Regulation of the formyl peptide receptor 1 (FPR1) gene in primary human macrophages.

The formyl peptide receptor 1 (FPR1) is mainly expressed by mammalian phagocytic leukocytes and plays a role in chemotaxis, killing of microorganisms through phagocytosis, and the generation of reactive oxygen species. A large number of ligands have been identified triggering FPR1 including formylated and non-formylated peptides of microbial and endogenous origin. While the expression of FPR1 in neutrophils has been investigated intensively, knowledge on the regulation of FPR1 expression in polarized macrophages is lacking. In this study we show that primary human neutrophils, monocytes and resting macrophages do express the receptor on their cell surface. Polarization of macrophages with IFNγ, LPS and with the TLR8 ligand 3M-002 further increases FPR1 mRNA levels but does not consistently increase protein expression or chemotaxis towards the FPR1 ligand fMLF. In contrast, polarization of primary human macrophages with IL-4 and IL-13 leading to the alternative activated macrophages, reduces FPR1 cell surface expression and abolishes chemotaxis towards fMLF. These results show that M2 macrophages will not react to triggering of FPR1, limiting the role for FPR1 to chemotaxis and superoxide production of resting and pro-inflammatory M1 macrophages.

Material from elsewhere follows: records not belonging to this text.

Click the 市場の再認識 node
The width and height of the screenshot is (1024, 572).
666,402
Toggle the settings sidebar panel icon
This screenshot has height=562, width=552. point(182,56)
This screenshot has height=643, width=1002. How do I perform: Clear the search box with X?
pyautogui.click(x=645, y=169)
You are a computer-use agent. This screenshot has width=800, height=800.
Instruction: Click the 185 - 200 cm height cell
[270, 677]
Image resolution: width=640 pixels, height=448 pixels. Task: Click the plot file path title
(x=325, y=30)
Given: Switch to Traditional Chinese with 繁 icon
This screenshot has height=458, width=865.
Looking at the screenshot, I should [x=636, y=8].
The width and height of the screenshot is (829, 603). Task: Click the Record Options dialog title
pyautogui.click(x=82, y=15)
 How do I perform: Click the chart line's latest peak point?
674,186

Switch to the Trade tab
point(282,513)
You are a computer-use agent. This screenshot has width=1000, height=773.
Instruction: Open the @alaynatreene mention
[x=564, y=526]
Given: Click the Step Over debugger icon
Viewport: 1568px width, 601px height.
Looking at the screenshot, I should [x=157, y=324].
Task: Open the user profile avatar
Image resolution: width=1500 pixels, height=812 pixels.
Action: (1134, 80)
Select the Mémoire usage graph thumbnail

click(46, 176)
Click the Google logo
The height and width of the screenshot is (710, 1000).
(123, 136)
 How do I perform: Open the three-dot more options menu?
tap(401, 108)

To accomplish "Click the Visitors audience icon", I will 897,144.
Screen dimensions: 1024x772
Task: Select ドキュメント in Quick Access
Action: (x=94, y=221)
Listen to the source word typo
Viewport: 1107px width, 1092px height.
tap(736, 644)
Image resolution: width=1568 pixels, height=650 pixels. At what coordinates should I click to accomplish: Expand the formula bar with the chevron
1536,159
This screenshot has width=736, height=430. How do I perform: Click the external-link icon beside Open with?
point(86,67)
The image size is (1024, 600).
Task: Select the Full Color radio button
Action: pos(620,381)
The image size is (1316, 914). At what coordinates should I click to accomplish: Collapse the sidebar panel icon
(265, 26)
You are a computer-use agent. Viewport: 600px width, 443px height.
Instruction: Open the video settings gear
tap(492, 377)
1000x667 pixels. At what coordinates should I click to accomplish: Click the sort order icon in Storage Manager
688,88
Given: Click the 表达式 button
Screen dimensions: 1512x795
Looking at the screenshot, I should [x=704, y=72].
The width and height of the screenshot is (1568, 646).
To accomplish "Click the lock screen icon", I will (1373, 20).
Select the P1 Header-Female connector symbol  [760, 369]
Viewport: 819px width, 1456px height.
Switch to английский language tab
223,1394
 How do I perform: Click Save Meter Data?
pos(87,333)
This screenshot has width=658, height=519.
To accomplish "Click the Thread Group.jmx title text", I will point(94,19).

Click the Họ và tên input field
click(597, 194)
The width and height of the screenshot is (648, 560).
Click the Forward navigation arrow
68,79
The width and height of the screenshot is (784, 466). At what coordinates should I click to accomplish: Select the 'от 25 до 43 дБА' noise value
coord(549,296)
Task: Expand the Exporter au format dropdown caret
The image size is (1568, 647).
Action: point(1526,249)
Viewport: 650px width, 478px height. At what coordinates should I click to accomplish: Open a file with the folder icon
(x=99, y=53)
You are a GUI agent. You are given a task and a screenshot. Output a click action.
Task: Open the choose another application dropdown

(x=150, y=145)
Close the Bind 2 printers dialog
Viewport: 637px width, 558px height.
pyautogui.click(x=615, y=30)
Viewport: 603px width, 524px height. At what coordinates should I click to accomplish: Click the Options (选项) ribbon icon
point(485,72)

Characterization of the promoter and the transcriptional regulation of the lipoxin A4 receptor (FPR2/ALX) gene in human monocytes and macrophages.

The lipoxin A4 receptor FPR2/ALX plays an important part in host defense and inflammation. The receptor binds structurally diverse agonistic ligands, which mainly regulate chemotaxis and activation of leukocytes. However, little is known about the promoter region of the FPR2/ALX gene and its transcriptional regulation in leukocytes. We identified two TATA-less promoter regions, separated by 224 bp, that drive the expression of FPR2/ALX in macrophages. Both promoter regions increased transcription in a reporter assay, and the basal transcription factors OCT1 and SP1 were shown to bind the first and the second promoter, respectively, and to transactivate transcription. Although monocytes expressed high levels of FPR2/ALX mRNA from the second promoter region, differentiation into macrophages abrogated FPR2/ALX expression. Stimulation of macrophages with a set of cytokines revealed that only IFN-γ and LPS increased FPR2/ALX expression from the first promoter to levels similar to those detected in monocytes. The upregulation by IFN-γ is in part mediated by the interaction of IFN regulatory factor 1 with an IFN-responsive sequence element transcription factor binding site located in the first promoter region of the FPR2/ALX gene. However, this upregulation on the mRNA level did not translate into FPR2/ALX protein expression in macrophages owing to reduced translation of the longer mRNA from the first promoter. In contrast, FPR2/ALX mRNA transcribed from the second promoter was translated into surface expression of FPR2/ALX in monocytes. These data support a model in which FPR2/ALX plays a role in chemotaxis and activation of monocytes; however, they also suggest that its function in resident tissue macrophages is limited.